Many in New York disagree. Early plans to make Magen Abraham a museum have been shelved. Charles El Maan is confident that the synagogue will become a fully functioning place of worship. But while he and others are brimming with excitement at the chance to visit, long-term repatriation seems a remote possibility.
“To stay over there? I don’t know,” Charles laughs.
Others say they are waiting for peace and would only consider repatriating if the state of war with Israel was lifted.
Abed the shopkeeper says a trickle of old Jewish residents have come back in recent years, if only for hurried day trips. Some own shares in Solidere and Abed insists that many of the new developments have significant Jewish funding. “This area is still theirs,” he says.
Still many working class families, like the El Maans, rented but never owned property and thus have no physical stake in Lebanon to return to.
Two years ago, a block of red roofed Ottoman-era apartment houses adjacent to the synagogue was torn down.

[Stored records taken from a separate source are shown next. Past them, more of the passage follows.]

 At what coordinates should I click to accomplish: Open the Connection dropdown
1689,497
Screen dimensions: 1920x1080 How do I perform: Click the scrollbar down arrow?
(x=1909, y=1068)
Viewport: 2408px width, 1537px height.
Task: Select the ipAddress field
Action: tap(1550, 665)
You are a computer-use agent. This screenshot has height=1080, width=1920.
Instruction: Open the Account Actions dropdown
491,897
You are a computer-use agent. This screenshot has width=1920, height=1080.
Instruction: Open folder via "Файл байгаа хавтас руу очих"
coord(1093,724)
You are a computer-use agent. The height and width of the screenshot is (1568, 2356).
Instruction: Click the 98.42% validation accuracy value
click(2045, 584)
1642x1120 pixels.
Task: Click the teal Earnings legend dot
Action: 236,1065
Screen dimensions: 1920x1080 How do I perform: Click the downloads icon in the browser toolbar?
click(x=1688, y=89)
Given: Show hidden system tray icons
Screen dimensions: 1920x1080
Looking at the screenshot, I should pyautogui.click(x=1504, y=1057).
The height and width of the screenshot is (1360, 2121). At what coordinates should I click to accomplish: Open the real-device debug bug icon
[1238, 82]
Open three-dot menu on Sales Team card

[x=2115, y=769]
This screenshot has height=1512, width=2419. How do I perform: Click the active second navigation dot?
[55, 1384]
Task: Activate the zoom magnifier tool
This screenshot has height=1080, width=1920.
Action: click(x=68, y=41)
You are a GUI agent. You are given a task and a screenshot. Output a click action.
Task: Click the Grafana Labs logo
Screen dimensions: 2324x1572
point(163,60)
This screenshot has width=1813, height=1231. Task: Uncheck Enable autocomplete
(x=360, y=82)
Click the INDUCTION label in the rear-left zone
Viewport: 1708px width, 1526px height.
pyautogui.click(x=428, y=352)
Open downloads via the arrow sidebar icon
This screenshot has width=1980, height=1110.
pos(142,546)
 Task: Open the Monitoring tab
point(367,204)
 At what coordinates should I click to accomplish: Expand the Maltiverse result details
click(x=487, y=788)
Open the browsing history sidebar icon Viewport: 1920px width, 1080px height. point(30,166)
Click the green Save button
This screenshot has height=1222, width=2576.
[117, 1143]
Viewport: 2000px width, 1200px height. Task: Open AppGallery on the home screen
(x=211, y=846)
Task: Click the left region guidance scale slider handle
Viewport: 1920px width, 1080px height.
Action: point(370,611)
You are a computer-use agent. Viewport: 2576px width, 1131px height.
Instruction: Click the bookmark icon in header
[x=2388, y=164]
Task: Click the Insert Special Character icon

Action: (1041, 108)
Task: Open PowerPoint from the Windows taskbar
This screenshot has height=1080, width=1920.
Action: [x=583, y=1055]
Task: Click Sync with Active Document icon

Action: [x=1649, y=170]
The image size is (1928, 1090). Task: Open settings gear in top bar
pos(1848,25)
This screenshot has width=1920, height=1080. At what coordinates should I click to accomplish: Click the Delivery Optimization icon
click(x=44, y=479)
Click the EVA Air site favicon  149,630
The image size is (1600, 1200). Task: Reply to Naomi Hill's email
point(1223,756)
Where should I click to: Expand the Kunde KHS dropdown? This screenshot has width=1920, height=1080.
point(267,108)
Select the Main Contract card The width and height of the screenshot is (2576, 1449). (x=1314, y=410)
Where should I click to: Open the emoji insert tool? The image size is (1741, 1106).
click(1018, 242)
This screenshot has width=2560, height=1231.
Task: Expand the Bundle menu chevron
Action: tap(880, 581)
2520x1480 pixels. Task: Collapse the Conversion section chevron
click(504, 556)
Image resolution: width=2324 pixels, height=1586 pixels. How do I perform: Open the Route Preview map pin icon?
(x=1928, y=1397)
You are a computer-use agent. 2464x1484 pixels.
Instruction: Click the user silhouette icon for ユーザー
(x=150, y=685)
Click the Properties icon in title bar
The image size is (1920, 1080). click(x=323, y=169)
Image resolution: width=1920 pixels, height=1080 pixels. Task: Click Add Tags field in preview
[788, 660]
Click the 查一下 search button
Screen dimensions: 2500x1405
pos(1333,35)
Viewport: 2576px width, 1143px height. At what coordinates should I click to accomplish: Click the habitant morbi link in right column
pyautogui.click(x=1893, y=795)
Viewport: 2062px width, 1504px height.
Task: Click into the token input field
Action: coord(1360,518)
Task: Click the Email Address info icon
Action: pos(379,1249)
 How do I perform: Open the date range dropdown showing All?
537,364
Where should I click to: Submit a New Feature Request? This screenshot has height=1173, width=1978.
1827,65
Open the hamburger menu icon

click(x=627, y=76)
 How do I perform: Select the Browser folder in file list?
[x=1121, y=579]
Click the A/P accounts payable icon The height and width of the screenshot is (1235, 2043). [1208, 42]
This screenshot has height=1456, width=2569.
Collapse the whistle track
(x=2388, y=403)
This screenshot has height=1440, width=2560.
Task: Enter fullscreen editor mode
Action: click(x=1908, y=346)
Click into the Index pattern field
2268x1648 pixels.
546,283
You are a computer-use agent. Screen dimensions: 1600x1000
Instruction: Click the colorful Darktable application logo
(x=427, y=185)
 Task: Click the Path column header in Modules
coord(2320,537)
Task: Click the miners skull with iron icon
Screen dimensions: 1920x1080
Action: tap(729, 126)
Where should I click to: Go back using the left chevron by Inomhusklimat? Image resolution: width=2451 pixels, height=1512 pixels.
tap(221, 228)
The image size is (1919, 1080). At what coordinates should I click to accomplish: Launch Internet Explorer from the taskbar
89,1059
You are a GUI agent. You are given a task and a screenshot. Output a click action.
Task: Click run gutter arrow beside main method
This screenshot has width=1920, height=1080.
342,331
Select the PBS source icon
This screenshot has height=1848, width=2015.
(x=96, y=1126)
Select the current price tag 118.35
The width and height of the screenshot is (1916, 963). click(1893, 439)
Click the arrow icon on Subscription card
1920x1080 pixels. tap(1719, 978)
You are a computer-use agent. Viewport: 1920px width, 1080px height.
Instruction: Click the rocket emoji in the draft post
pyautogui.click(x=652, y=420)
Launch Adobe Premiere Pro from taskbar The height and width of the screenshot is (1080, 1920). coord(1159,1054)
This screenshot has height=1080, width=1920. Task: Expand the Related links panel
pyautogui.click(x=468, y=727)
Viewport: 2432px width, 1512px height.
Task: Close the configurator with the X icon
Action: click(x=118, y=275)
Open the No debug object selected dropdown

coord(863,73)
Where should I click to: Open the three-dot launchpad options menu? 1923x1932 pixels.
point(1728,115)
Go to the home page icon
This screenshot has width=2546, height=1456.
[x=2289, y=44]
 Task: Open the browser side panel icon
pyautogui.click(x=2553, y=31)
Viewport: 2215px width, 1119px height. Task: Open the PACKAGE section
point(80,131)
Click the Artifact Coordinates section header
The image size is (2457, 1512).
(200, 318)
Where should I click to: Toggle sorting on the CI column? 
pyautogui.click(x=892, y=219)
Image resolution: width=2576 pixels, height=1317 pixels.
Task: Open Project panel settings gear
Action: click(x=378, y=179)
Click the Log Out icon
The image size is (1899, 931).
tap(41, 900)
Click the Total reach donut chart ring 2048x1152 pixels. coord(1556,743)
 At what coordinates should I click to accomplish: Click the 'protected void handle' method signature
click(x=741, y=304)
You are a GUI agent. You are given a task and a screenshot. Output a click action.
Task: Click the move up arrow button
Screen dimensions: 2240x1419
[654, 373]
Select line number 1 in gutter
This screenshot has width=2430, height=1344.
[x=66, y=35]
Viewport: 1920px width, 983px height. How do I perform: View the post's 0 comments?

When I showed Charles a photograph of these buildings I took two years ago – just before their demolition – his eyebrows shot up: “That’s my house! Right there! Unbelievable,” he says, a dimple-pocked smile on his face. It wanes only momentarily when I show him the next set of pictures where steam shovels reduce the homes to rubble.
Far from angry, he seems impressed by the pictures of glass and steel high-rises. “It’s a big change – I didn’t see it physically, but I think it’s very nice – very modern,” he says.
“Everyone is saying Beirut is even nicer than Switzerland and Paris and London altogether. And better than New York too,” he says. “Unfortunately the house is not there but that’s okay. We are very happy for the synagogue.”